Fashion MNIST Samples.

Fashion MNIST (dim:784, class:10).
From the above examples it is clear that the S-rRBF generates unique internal representations compared to the deep models. The visual appearance of the internal representation correlates well with the performance of the S-rRBF. This fact supports our argument that topographic representation can be useful for the internal representation in hierarchical neural networks. It should also be noted that the S-rRBF directly forms a low-dimensional representation in its internal layer as opposed to the other methods that forms high-dimensional representations that are often hard to interpret and require additional dimensional reduction methods such as t-SNE for visualization. Furthermore, it is important to notice that while the S-rRBF is not necessarily the best classifier in each benchmark problem, its performances are still close to the best ones. Overall, S-rRBF is a stable classifier as it performs relatively well on all benchmarks. This is an empirical indication that topographic internal representation adds robustness to a classifier.
In this research we show that it is possible to build a hierarchical neural network that self-organizes a class-relevant topographic internal representation. More specifically, we show that topographic self-organization can emerge as an implication of a supervised learning. Thus, the two learning processes of topographic self-organization and supervised learning, which are often considered to be unrelated, can be viewed as two different aspects of a single learning mechanism where they are only distinguished by the layer they occupy.

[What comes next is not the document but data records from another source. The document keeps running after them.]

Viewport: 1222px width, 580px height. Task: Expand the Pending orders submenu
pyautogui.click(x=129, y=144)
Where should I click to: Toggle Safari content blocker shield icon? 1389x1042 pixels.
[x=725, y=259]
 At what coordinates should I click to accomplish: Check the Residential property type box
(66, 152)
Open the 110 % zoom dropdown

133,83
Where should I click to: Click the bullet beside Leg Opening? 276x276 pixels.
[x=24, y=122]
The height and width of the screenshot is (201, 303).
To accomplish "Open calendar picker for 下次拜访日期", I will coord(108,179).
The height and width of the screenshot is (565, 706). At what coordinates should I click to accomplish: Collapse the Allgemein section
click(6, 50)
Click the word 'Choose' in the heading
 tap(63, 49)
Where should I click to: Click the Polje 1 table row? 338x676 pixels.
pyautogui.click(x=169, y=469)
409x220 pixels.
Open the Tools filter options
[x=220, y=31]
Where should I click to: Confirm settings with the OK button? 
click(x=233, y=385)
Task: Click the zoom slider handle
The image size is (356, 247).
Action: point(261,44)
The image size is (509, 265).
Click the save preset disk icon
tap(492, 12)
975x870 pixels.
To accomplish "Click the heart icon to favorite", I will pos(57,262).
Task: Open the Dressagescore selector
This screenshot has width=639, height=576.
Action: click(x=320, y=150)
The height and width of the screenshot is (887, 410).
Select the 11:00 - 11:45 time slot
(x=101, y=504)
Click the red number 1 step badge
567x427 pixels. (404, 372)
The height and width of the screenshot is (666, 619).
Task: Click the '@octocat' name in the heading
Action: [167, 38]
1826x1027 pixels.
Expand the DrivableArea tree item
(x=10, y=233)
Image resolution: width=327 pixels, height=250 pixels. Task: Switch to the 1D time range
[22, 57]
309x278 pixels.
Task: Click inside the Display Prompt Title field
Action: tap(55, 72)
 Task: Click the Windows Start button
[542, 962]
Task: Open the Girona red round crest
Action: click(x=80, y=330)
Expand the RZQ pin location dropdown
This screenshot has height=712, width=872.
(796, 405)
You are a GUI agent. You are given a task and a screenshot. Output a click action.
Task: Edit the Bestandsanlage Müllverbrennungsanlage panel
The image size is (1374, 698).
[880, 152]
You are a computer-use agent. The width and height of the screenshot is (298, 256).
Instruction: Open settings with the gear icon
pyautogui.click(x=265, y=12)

It should be noted that while self-organization is normally an unsupervised process, here it is not fully unsupervised in that it is directed by the output error. Importantly, the self-organizing process arises from the derivation of a loss function, which is one of the novelty of this study.
The experiments show that the classification performance of the proposed model is comparable to that of standard supervised networks. While the proposed model does not always outperform existing conventional models, we found that the performance was comparable to the best performer for most of the diverse benchmark applications. Here we argue that only looking for best accuracy in single applications is not necessarily a good way to evaluate good methods for machine learning and applications of artificial intelligence methods. Specific machine learning methods often perform well on data sets for which they have been designed. However, it is well acknowledged that sufficient performance in a variety of tasks is useful in many applications such as robotics for systems that have to function well in changing environments and a variety of tasks. Also, it is likely that robust and versatile systems are potentially important to understand human abilities better. After all, it has been shown that engineered systems can outperform humans, such as a calculator multiplying two large numbers. However, the versatility of humans skills is still unmatched by artificial intelligence systems, and topographic organization have been observed in the human brain.